● ACTIVITY
Please give back an exact reproduction of the lines from the one with "Where should I click to: Expand share" through the end of the entries below, and no others.

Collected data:
· · · · ·

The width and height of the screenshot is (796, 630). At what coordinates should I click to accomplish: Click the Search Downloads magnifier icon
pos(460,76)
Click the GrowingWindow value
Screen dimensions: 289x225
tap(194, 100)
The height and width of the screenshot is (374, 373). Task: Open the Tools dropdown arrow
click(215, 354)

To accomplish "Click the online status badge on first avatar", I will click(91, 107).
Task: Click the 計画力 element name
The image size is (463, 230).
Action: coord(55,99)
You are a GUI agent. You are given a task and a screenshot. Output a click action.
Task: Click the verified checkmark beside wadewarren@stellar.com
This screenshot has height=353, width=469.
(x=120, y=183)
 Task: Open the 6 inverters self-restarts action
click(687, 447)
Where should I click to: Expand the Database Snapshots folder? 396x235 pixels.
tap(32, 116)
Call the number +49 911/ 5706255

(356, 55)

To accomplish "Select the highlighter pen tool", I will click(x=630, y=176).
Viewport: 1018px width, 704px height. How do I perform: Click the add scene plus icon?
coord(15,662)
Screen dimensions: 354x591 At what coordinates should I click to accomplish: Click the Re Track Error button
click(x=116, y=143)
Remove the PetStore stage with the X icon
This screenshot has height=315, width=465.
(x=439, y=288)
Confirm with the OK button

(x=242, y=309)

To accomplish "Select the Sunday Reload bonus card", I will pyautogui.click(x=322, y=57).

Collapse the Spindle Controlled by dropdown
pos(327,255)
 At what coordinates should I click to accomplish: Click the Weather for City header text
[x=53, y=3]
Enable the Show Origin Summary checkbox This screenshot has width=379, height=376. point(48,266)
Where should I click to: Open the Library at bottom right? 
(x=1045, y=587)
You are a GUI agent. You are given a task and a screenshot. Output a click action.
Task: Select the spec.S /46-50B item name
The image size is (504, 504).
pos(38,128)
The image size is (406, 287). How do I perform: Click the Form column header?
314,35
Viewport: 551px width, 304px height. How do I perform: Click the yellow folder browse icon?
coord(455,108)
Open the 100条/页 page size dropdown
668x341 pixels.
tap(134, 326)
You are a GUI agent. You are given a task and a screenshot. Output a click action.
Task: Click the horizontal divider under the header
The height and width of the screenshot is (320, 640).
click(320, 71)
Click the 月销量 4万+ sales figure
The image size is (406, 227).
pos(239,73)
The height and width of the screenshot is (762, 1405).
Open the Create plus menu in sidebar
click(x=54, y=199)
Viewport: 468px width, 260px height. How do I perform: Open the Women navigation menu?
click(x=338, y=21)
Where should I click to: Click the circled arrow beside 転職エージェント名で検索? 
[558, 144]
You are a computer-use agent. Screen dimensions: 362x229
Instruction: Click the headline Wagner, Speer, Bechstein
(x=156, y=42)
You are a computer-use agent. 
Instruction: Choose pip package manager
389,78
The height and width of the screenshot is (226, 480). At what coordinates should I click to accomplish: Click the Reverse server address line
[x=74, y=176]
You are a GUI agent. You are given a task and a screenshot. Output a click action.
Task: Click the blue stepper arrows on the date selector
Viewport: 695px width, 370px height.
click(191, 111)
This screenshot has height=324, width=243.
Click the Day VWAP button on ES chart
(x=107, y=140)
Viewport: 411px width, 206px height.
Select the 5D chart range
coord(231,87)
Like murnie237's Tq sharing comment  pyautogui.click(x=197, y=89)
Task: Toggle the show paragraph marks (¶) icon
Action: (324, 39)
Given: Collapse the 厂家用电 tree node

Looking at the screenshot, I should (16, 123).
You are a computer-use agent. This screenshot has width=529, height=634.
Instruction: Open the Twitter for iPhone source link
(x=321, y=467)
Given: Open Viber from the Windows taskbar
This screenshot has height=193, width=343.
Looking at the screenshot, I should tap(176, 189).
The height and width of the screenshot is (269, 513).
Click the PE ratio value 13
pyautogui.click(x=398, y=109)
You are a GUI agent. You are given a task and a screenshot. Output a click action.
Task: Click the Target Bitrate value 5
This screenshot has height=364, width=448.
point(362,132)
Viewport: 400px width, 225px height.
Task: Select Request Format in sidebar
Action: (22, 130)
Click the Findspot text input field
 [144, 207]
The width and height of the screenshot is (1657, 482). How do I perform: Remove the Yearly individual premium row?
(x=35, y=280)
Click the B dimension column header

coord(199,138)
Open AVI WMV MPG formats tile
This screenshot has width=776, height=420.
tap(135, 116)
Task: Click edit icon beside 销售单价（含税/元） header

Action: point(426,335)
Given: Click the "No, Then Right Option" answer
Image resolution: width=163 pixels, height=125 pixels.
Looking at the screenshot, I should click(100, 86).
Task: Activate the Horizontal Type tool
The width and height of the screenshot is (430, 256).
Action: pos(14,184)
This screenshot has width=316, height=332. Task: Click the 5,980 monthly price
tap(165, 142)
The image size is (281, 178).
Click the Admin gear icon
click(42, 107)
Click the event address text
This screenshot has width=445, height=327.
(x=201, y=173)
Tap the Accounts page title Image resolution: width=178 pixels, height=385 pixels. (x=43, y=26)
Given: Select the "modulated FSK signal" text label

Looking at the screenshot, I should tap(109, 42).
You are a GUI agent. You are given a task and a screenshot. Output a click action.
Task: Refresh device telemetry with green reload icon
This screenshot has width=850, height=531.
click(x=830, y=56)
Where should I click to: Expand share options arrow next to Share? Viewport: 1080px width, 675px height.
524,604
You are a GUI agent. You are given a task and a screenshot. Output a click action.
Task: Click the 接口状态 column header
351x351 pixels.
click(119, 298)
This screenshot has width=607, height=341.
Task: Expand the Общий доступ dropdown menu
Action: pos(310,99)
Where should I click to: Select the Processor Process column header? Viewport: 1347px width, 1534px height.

· · · · ·

● SOLUTION TO THE PROBLEM
Where should I click to: Expand share options arrow next to Share? Viewport: 1080px width, 675px height.
524,604
You are a GUI agent. You are given a task and a screenshot. Output a click action.
Task: Click the 接口状态 column header
351x351 pixels.
click(119, 298)
This screenshot has width=607, height=341.
Task: Expand the Общий доступ dropdown menu
Action: pos(310,99)
Where should I click to: Select the Processor Process column header? Viewport: 1347px width, 1534px height.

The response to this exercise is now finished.